Budget, business and safety key issues for local legislators
Published 3:46 pm Wednesday, February 6, 2013
By NEAL WAGNER / City Editor
Addressing the state’s budget concerns, working to improve the state’s economy and helping to make Alabama’s roads and cities safer are key issues for the Shelby County legislative delegation during the 2013 legislative session, the elected officials said.
Alabama’s senators and state representatives traveled to Montgomery on Feb. 5 to begin the 2013 regular legislative session, which state Sen. Cam Ward, R-Alabaster, said would be “a busy one.”
Among the top issues for the legislature this session will be addressing the state’s rising costs of Medicaid and the corrections department, Ward said.
“Currently, Medicaid and corrections make up 65 percent of our state’s non-education spending,” Ward wrote in a column printed in the Shelby County Reporter. “At current growth rates and projections, these two departments will gobble up our entire budget. That is unsustainable, and I hope we can find the political will to tackle these tough problems.”
Ward also said he and state Rep. Paul DeMarco, R-Homewood, have sponsored a bill aiming to make abuse of senior citizens a crime, and said he plans to sponsor a bill aimed at “cracking down” on unlicensed drivers.

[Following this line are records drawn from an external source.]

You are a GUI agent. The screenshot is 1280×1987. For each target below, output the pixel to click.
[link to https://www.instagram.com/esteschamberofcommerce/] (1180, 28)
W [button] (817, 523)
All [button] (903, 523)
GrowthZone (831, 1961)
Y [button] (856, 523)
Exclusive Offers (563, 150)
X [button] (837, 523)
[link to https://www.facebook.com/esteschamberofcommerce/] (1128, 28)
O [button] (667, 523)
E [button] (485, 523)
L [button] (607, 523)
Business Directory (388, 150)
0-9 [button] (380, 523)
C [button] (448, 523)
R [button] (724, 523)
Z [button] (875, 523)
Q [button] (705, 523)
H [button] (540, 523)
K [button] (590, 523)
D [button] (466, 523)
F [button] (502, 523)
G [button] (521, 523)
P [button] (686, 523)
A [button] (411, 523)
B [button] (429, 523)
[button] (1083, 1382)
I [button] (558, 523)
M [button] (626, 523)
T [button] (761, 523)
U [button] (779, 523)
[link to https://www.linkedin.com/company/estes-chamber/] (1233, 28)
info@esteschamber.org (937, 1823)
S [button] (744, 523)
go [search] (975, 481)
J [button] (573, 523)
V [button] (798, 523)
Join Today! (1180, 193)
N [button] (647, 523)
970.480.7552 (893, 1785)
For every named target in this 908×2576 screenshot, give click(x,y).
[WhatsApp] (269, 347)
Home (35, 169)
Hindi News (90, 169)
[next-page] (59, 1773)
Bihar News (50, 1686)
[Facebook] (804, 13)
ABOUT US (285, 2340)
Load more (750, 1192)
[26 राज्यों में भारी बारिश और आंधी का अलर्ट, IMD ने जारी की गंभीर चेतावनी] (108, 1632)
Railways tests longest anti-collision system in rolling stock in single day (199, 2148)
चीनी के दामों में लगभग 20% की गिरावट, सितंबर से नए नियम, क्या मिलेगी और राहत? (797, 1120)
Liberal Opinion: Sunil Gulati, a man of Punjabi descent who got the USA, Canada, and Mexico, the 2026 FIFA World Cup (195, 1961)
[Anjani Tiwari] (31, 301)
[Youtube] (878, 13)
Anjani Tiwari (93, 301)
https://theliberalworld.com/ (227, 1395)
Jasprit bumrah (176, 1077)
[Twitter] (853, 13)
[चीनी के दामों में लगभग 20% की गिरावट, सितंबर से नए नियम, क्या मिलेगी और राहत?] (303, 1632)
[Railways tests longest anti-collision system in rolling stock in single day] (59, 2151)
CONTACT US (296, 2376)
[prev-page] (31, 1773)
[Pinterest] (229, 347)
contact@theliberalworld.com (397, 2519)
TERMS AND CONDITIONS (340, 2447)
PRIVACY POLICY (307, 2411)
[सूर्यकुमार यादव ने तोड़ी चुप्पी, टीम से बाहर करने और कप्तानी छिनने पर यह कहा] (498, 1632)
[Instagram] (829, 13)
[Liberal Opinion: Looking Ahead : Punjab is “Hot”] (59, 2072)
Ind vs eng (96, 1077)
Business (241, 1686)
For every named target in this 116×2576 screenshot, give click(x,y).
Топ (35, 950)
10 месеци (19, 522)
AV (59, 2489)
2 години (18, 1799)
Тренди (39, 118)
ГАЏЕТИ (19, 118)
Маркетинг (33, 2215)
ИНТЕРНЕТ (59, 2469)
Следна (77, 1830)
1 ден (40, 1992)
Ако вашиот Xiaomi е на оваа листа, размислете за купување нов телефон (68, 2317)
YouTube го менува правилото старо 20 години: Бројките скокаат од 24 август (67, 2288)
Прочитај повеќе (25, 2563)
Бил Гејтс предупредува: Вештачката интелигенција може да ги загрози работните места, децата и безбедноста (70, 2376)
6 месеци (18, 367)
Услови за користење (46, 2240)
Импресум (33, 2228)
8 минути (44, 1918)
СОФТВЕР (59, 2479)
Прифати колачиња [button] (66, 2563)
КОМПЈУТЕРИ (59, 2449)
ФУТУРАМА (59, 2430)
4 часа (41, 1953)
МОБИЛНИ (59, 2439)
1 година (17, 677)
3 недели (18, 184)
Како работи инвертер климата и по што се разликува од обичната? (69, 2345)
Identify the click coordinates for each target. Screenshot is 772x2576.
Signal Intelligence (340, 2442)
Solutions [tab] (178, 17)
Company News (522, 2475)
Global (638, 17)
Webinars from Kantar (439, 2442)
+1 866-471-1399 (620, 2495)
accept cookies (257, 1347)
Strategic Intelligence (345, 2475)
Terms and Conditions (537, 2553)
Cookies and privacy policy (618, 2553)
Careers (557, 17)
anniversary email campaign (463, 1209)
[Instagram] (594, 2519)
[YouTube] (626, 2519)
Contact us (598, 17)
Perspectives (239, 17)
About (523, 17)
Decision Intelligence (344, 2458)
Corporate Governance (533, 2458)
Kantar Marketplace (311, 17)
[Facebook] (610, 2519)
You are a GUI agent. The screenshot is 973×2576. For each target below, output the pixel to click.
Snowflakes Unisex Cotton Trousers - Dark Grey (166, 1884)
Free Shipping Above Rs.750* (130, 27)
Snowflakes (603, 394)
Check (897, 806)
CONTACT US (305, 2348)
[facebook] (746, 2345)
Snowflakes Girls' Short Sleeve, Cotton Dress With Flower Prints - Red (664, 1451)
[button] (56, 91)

Ward and state Rep. April Weaver, R-Brierfield, said they will look to “unburden businesses of all sizes from needless and inefficient government bureaucracy and regulation” through the “Red Tape Reduction Act,” which was sponsored in the House of Representatives by Weaver.
“State government should concentrate on giving business owners the tools they need to remain successful instead of finding ways to suffocate them under the weight of needless government oversight and mounds of paperwork,” Weaver said previously.
Weaver and Ward also said they will oppose gun control bills introduced during the legislative session.
“I will not allow the dilution of our Second Amendment rights through ill-conceived gun control legislation,” Ward wrote. “Public safety is important, but piling more laws on top of laws that are already not enforced is not the answer.”
“I will be cosponsoring bills that dare defend our rights, including those that protect our religious freedom and Second Amendment gun rights,” Weaver wrote on the Shelby County Legislative Delegation website.